Source data:
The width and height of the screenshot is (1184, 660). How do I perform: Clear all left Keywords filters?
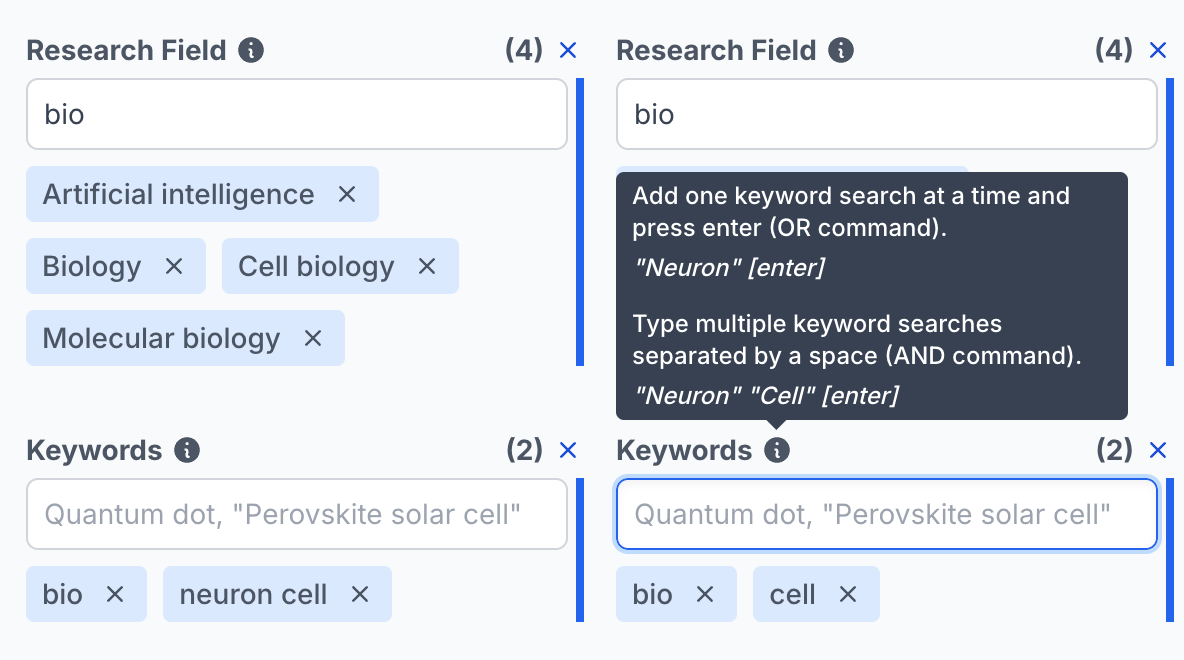[x=568, y=450]
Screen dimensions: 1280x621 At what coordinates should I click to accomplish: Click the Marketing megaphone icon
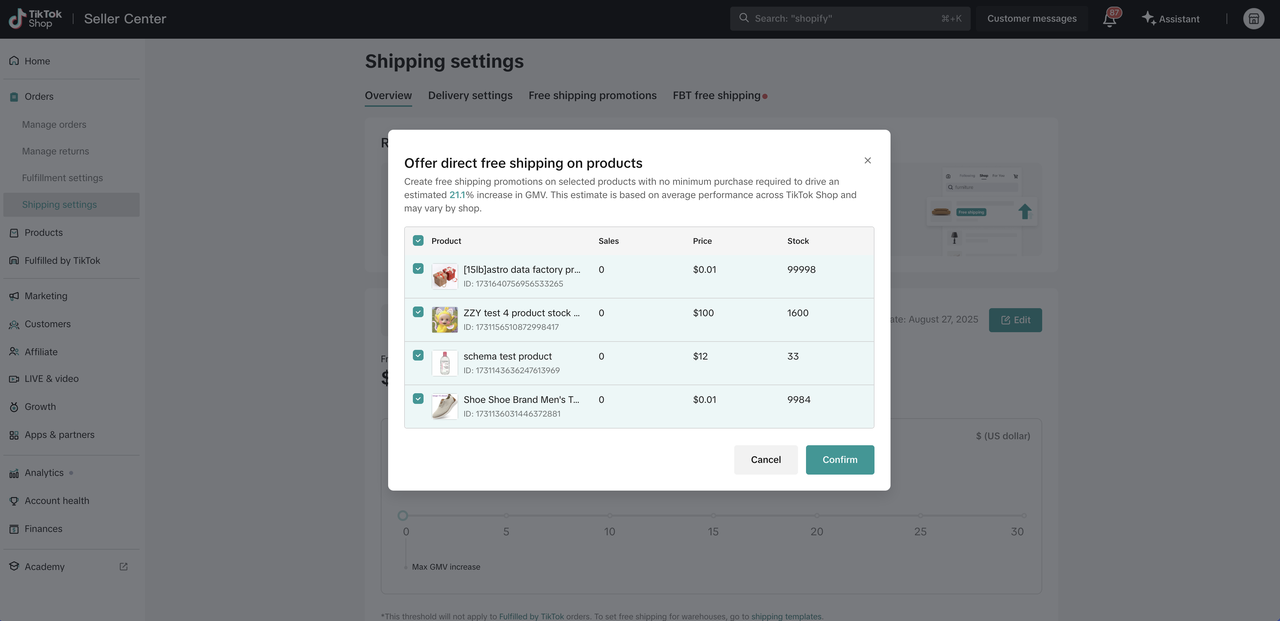pyautogui.click(x=14, y=296)
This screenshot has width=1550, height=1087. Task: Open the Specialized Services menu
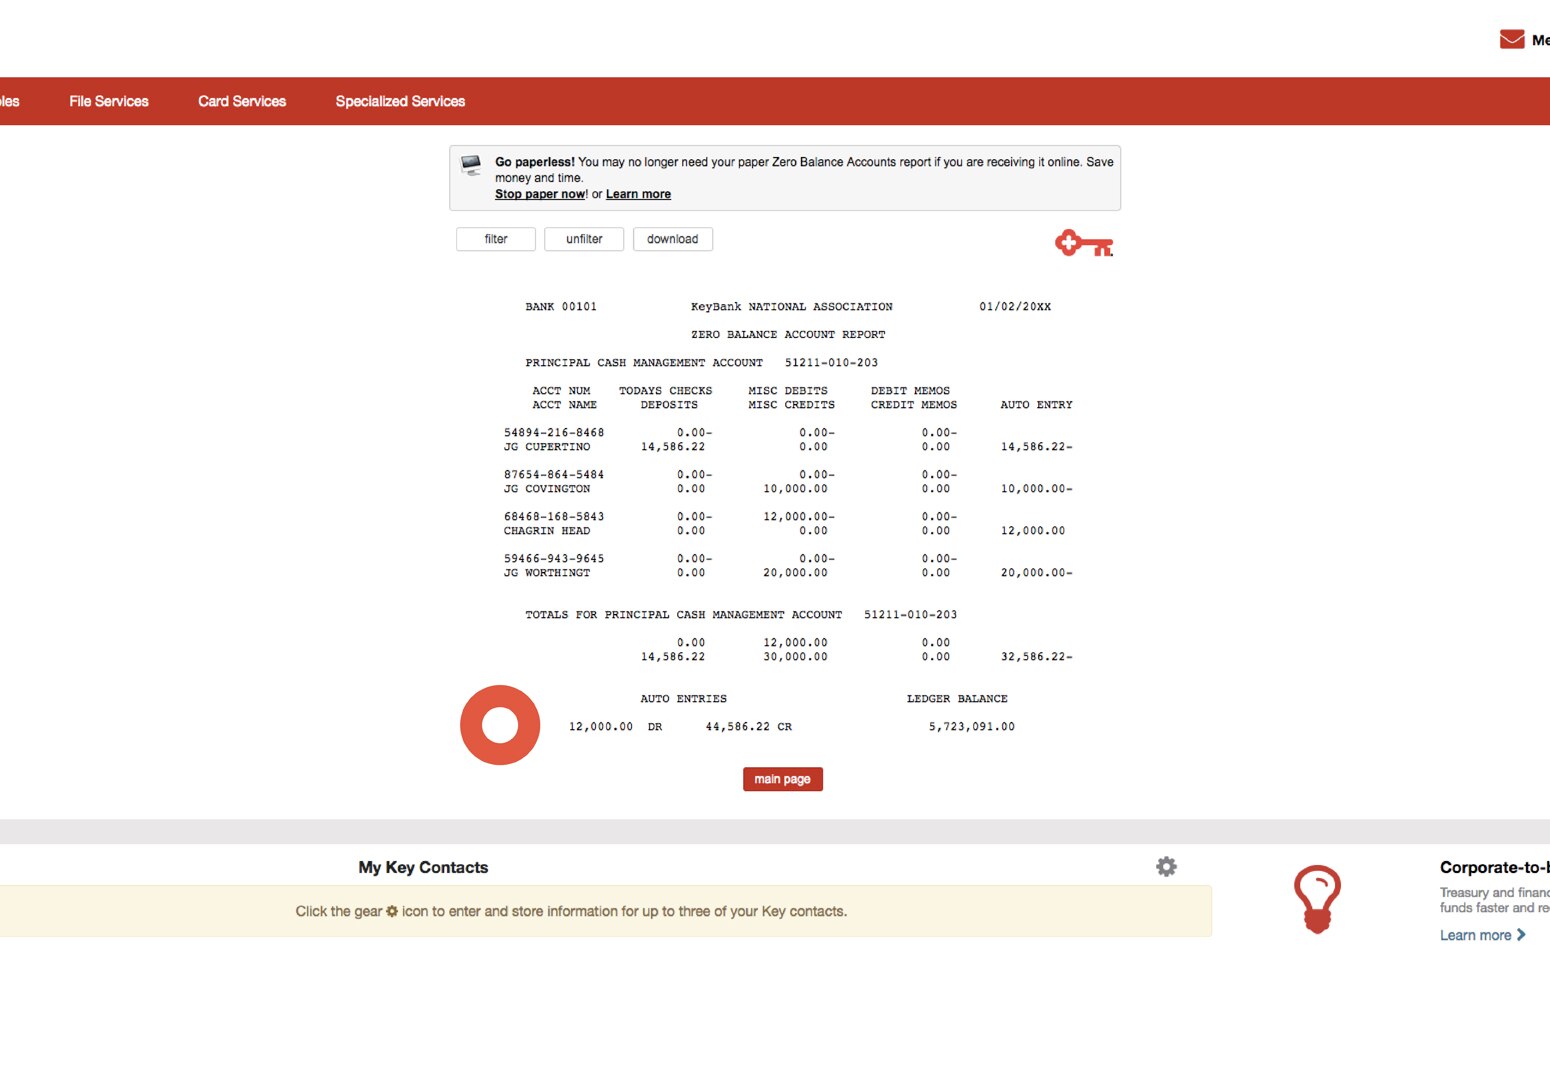tap(399, 100)
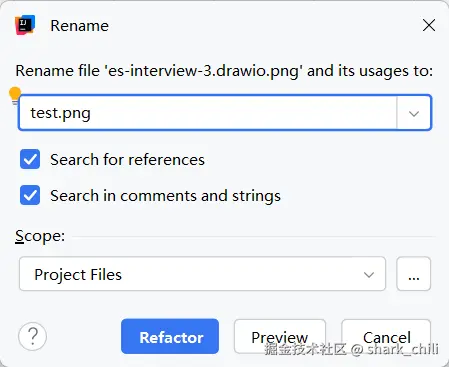Click the Preview button

click(280, 336)
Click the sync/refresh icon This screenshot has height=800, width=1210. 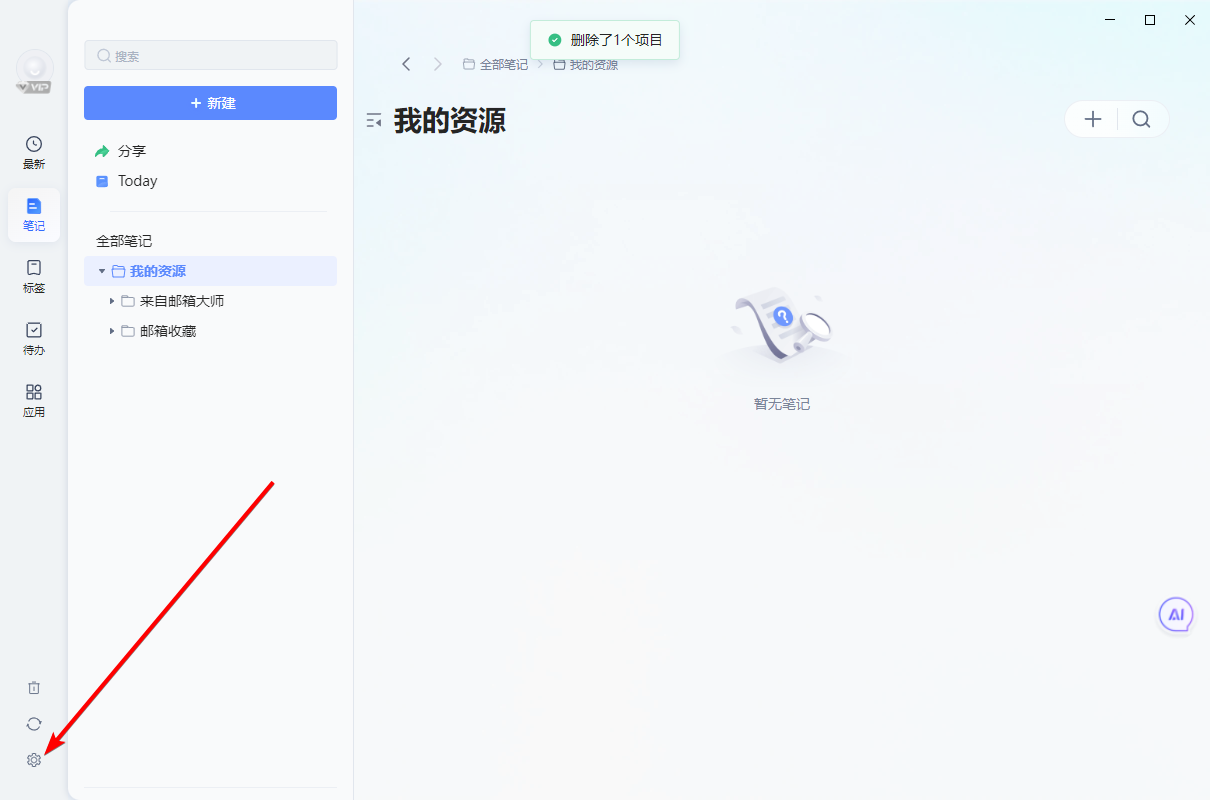tap(33, 723)
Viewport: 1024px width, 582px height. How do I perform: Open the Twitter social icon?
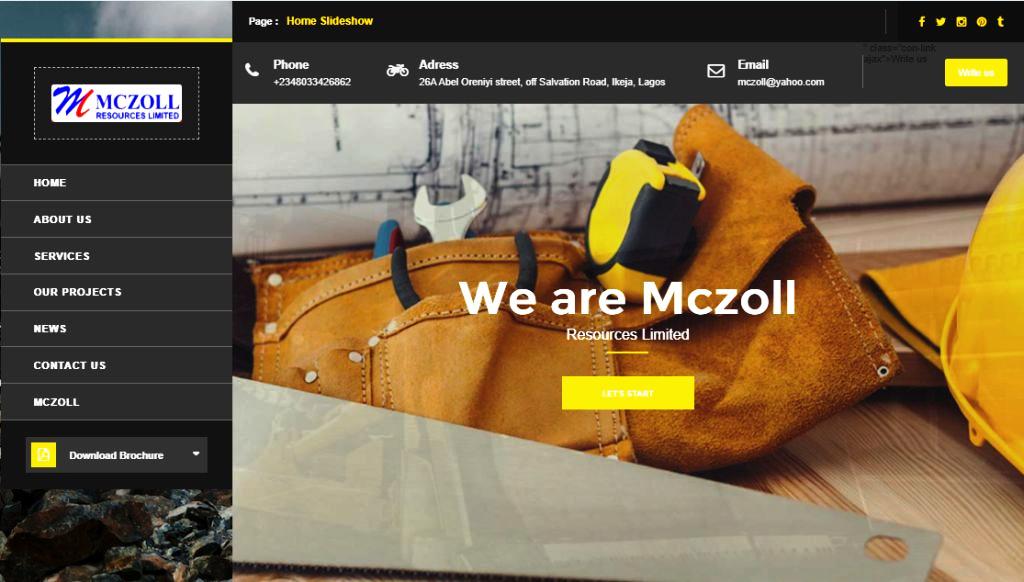point(940,22)
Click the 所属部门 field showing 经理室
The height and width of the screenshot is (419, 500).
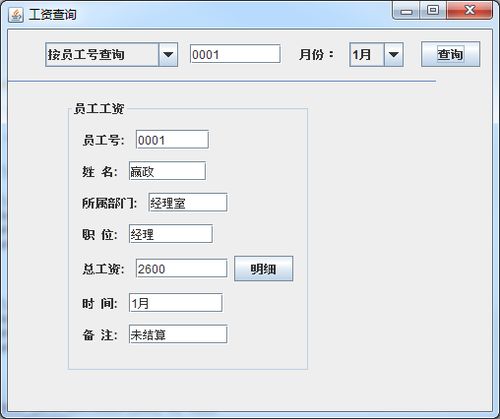(x=188, y=202)
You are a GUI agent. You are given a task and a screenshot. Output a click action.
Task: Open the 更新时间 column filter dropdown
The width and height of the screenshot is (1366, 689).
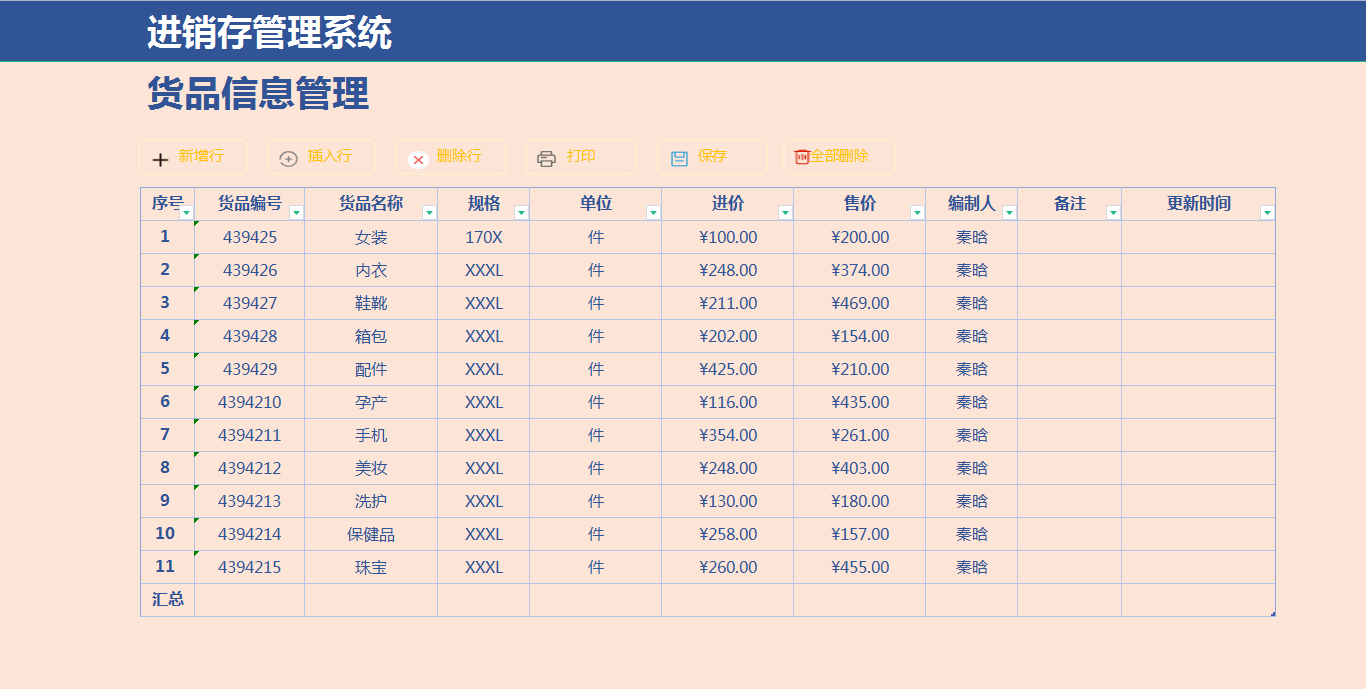pos(1266,211)
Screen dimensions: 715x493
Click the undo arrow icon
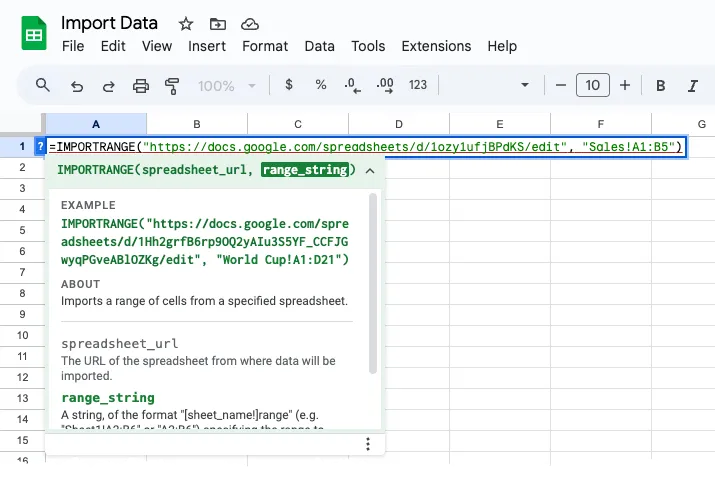click(77, 86)
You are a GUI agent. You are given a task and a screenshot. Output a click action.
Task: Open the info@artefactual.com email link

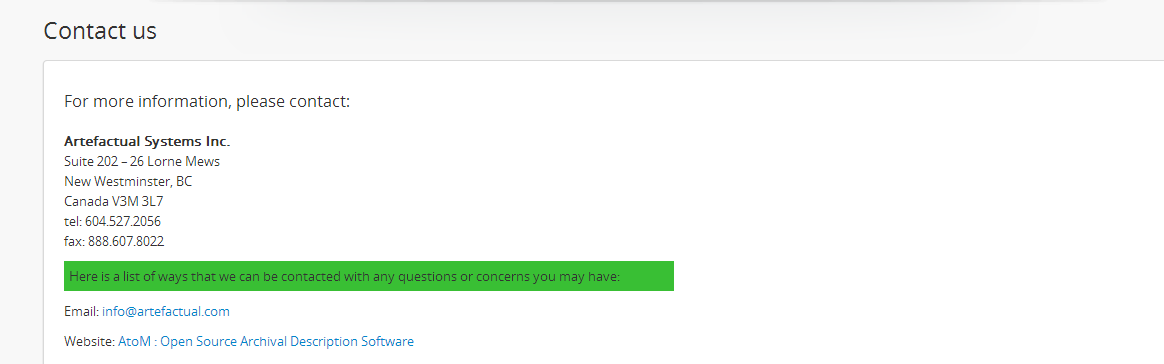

● **WHAT THE EXERCISE ASKS**
No pictures belong in the output. It should reproduce exactly the lines from the one containing "Task: Open the 更新时间 column filter dropdown" through the end of the data, both ends included.

● **OUTPUT BELOW**
Task: Open the 更新时间 column filter dropdown
The width and height of the screenshot is (1366, 689).
pos(1266,211)
Screen dimensions: 715x493
Click the undo arrow icon
click(77, 86)
You are a GUI agent. You are given a task and a screenshot. Output a click action.
Task: Open the info@artefactual.com email link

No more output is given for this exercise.